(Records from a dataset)
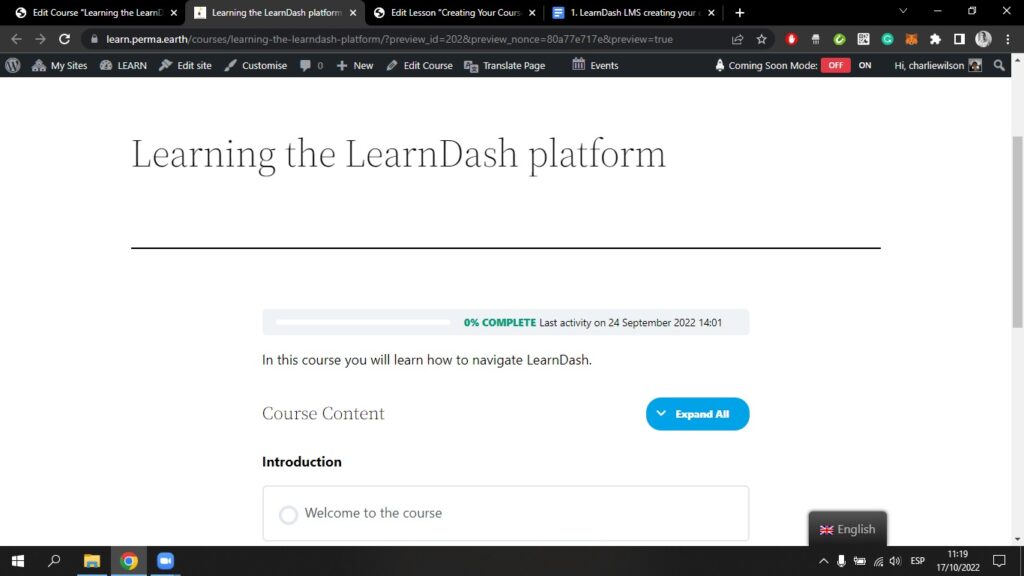Open the Grammarly extension icon
Screen dimensions: 1024x576
click(x=887, y=39)
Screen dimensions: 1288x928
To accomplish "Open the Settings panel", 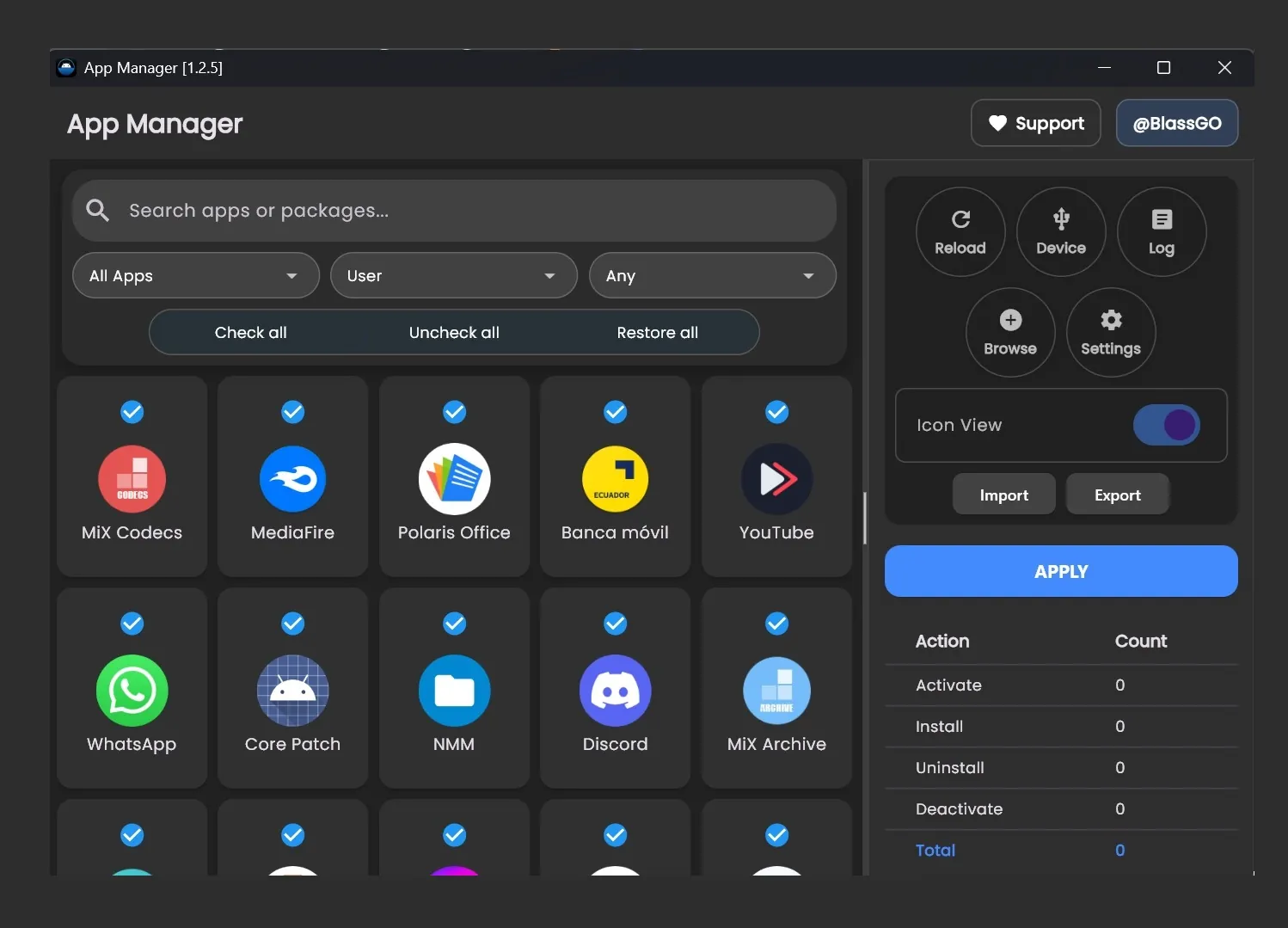I will 1111,333.
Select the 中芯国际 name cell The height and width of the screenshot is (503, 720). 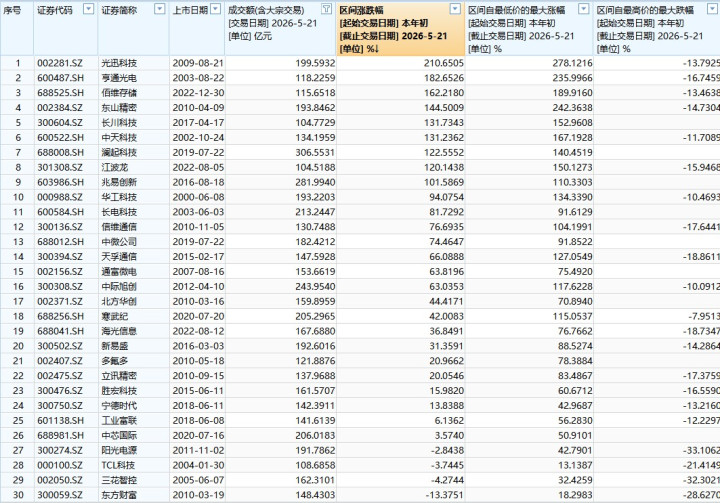[119, 435]
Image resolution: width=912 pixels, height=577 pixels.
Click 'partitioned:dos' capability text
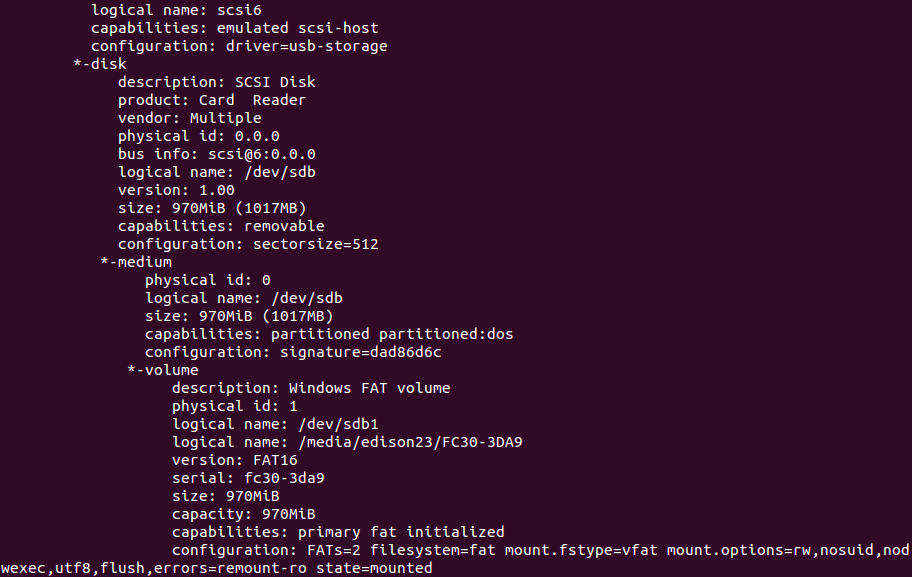446,334
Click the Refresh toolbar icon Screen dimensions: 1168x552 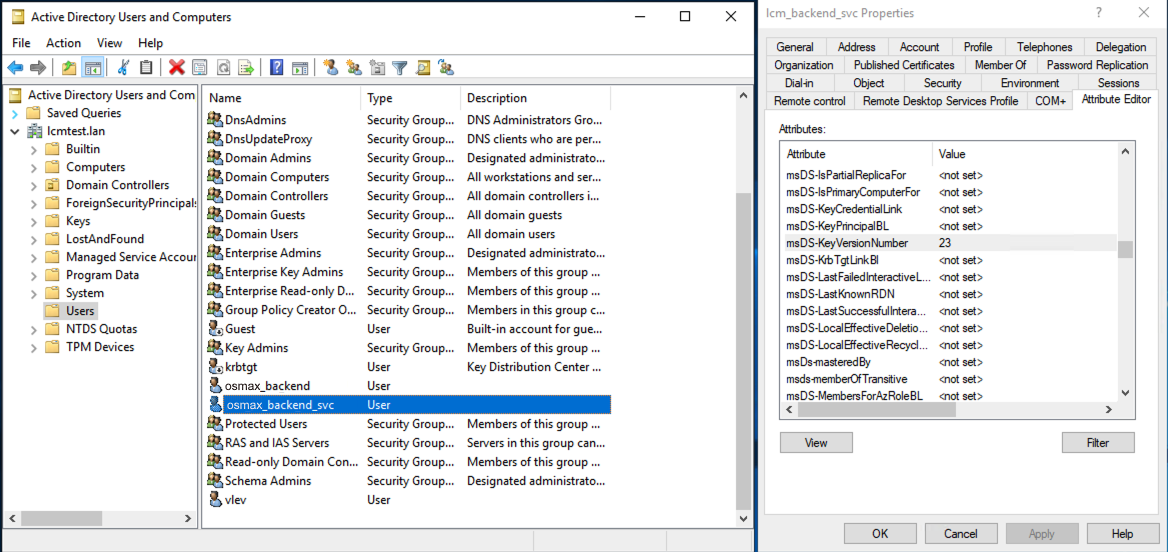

TASK TO COMPLETE: Only what runs from the line containing "Image resolution: width=912" through the end of the entries above should be extracted, exactly and without pictures.

SOLVED PROBLEM:
Image resolution: width=912 pixels, height=577 pixels.
Click 'partitioned:dos' capability text
446,334
Click the Refresh toolbar icon Screen dimensions: 1168x552 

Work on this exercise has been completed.